Memo to ecovores: It’s cheaper being green
Listen up, locavores, opportunivores, dumpster-diving fermentation fetishists, and Dave Matthews Band fans: A great many of us live by the same ecologically sound principles that you do. We, however, are not doing so because we nurture an abiding desire to "create choices" for ourselves or to "live intentionally." We don't have any more than a passing interest in "sustaining biodiversity." We are known as poor people. (Follow link to the rest of this article.)
I'll have to go and look up the people this middle-aged, educated, professional, unemployed divorced mother of three addresses in her first sentence, but I do get her point. Not to mention admiring her hard won, take-no-prisoners, attitude.
This was my comment:
Ouch. There was a feature on Gente (Spanish state TV vox pop programme) last week on "ángeles de los sin techo" an outreach team from a religious order that goes out nights, offering hot drinks to homeless people to give them some defence againt the night temperatures.

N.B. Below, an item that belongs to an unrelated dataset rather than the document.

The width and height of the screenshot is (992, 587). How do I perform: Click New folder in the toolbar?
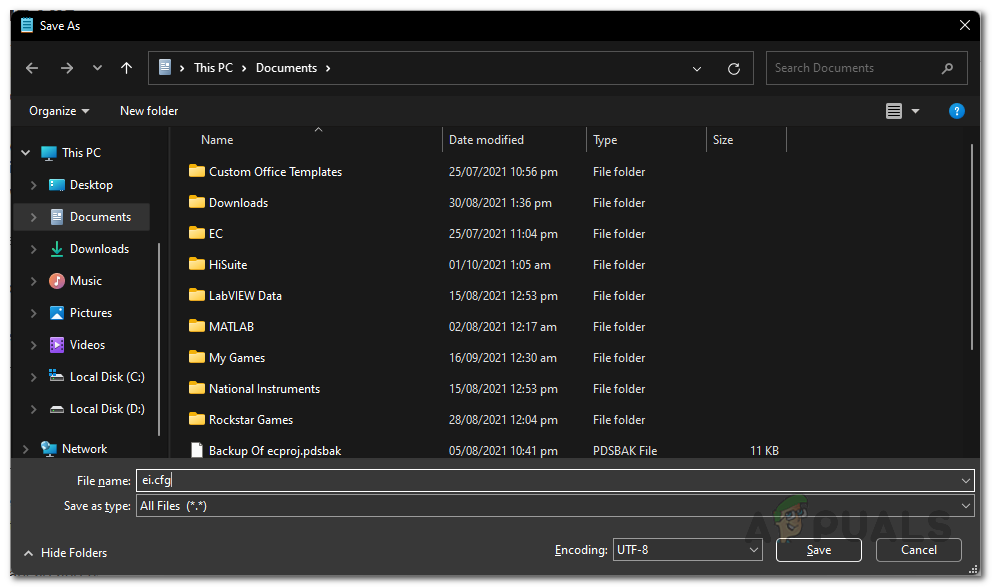(149, 111)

One of the brothers said that some of the people they see are architects and engineers. A lot of my (ESL) students are architects and engineers, from undergraduates to people with 20 years' experience. They are unemployed, but forking out for intensive English courses to enhance their prospects of working in the US, the Middle East - wherever the opportunity might arise. This was us and a lot of our friends in the 90s recession. All things pass. BUT!!!

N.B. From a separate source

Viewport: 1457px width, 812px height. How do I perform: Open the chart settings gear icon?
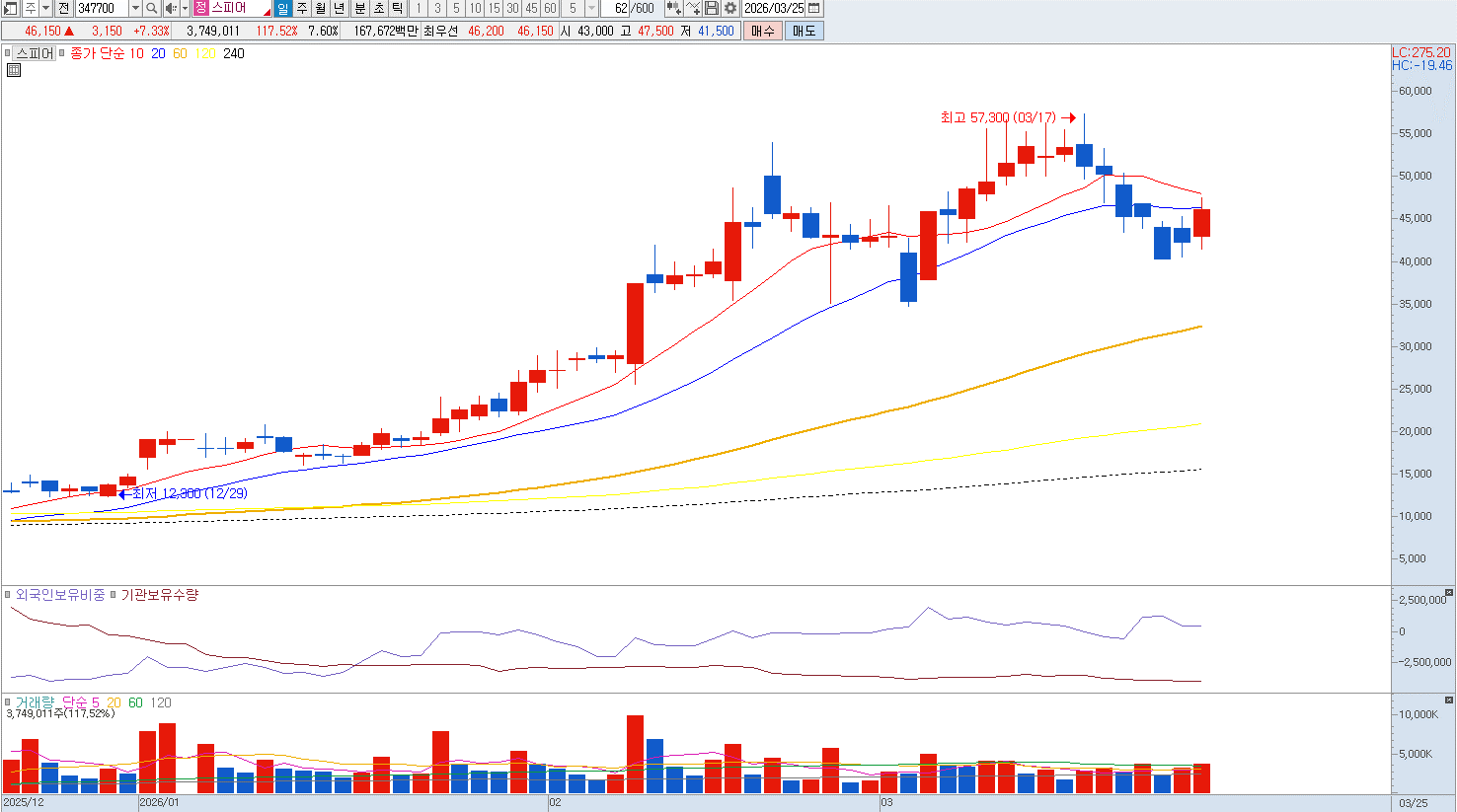(729, 8)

Mind you, my grandparents met in the US, where he (English) and she (French) had moved for new opportunities, and my parents and my mother- and father-in-law all moved to other parts of Britain because that was where the work was. And my generation and the one reaching adulthood now have grown up that we have choices - that we can be flexible and respond to change, reach for opportunities. But it's one thing to jump, quite another to be pushed. And to feel yourself pushed into a corner.

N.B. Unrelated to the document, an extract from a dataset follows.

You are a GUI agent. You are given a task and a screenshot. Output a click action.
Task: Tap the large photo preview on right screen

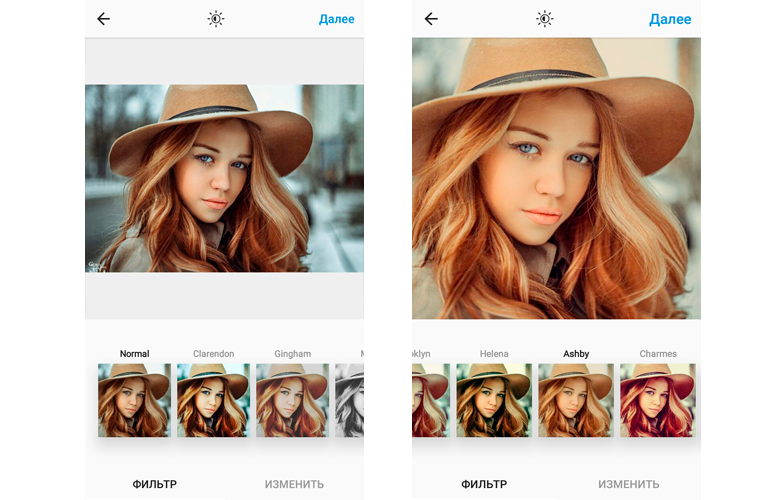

Still, all things do pass. And although (%(&$·%/(())!!!) it appears that they can bloody well come back again, I've discovered that it's true what they say: what doesn't kill you makes you strong. I'd add that what doesn't quite crush you teaches you about yourself and other people, and expands your understanding of life's possibilities, as well its pitfalls and your potential pratfalls. But by God it hurts at the time.
So my heart goes out to Susan Gregory Thomas, a.k.a. Broke-Ass Grouch, and her children; and to all the other people in a similar position, who thought they had done it right, and were secure, and could provide for themselves and their children, and are finding out how wrong they were. Or at least, that they need a whole new game plan, and another for back-up, dammit.